I understand that given a sample of data, the following formula can be used to estimate the population variance.
$\displaystyle S^{2} = \frac{1}{n-1}\sum_{i=1}^{n}(X_{i}-\overline{X})^{2}$
However, I was asked this question. When a sample is taken from the population, does the sample variance follow that of the population? Is it still more accurate to use $\frac{1}{n-1}$ or we should use $\frac{1}{n}$ instead?

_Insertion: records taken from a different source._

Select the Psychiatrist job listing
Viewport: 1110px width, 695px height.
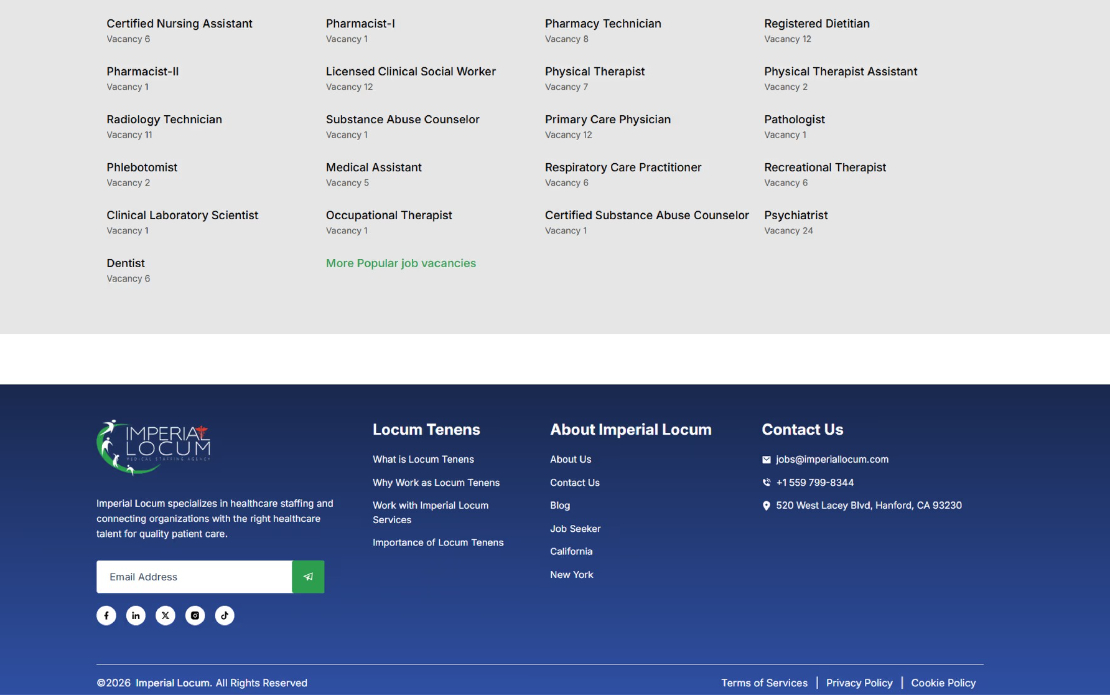796,216
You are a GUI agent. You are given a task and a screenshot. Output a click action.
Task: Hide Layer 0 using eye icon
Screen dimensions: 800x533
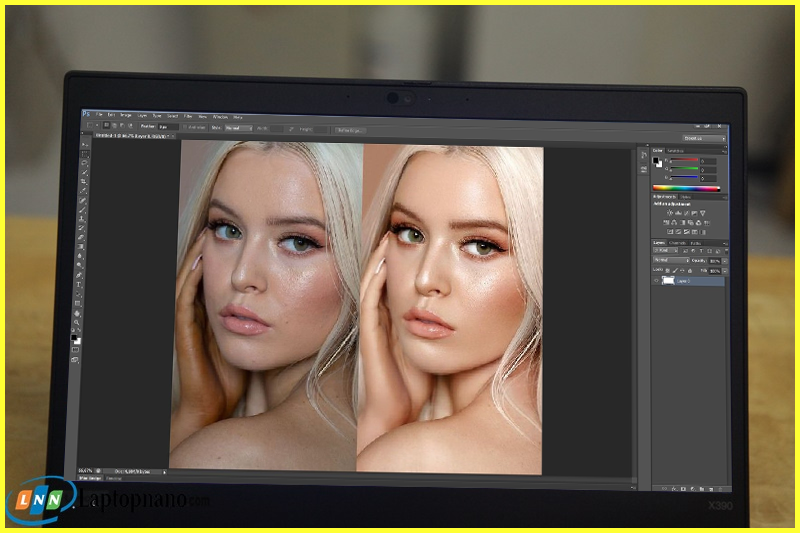pos(657,282)
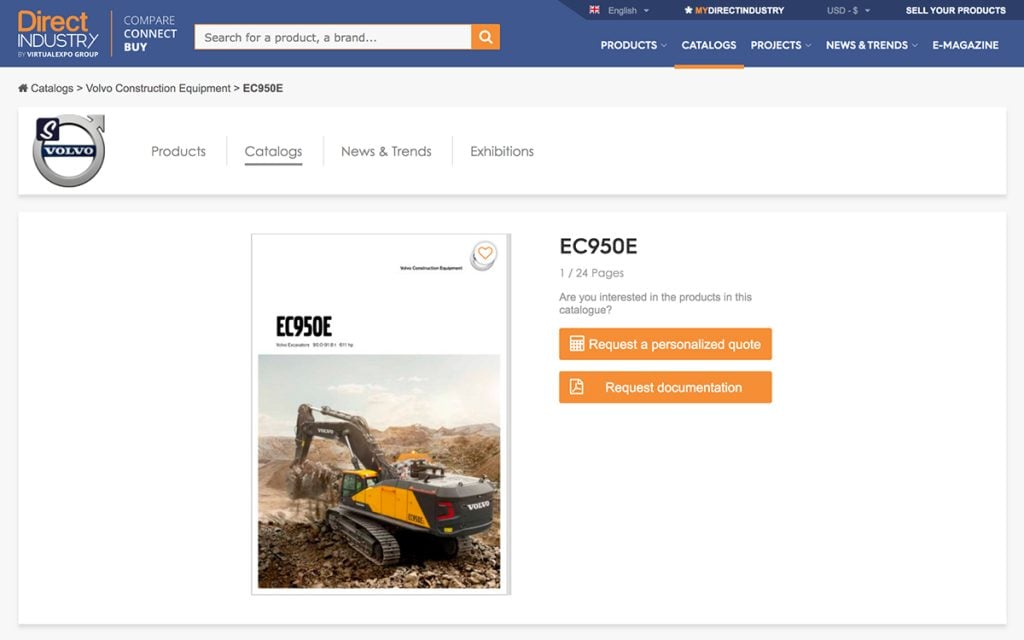Image resolution: width=1024 pixels, height=640 pixels.
Task: Favorite the EC950E catalog with the heart
Action: [x=484, y=255]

Edit 1: Sorry if the question wasnt clear enough. What I meant is that if we try to find out the sample variance (a random sample from the population) given the population variance, do we take it as such or do we have to adjust it using $\frac{n}{n-1}$?
Thank you.
If $X_1, X_2, \dots, X_n$ is a random sample from a population with variance $\sigma^2,$ then the sample variance $S^2 = \frac{1}{n-1}\sum_{i=1}^n (X_i- \bar X)^2$ has $E(S^2) = \sigma^2,$ so that $S^2$ is an unbiased estimate of $\sigma^2.$ If $n$ is used in the denominator instead of $n - 1$, then $S^2$ is biased, but the bias decreases with increasing $n.$
Furthermore, if the population is $\mathsf{Norm}(\mu,\sigma),$ then $\frac{(n-1)S^2}{\sigma^2} \sim \mathsf{Chisq}(df = n-1).$
Thus, if $L$ and $U$ are chosen (from software or printed tables of the chi-squared distribution) so that $P\left(L \le \frac{(n-1)S^2}{\sigma^2} \le U\right) = 0.95,$ then (after manipulation of the inequality) a 95% confidence interval for $\sigma^2$ is of the form $\left(\frac{(n-1)S^2}{U}, \frac{(n-1)S^2}{L}\right).$
[Note: Technically, there are various ways to define the 'accuracy' of such an estimate, and unbiasedness is not the only criterion for accuracy. It has been argued that according to some criteria for accuracy and for some population distributions, it might be better to use $n$ or, even $n+1,$ in the denominator. However, I'm guessing these are more advanced considerations than you have in mind.]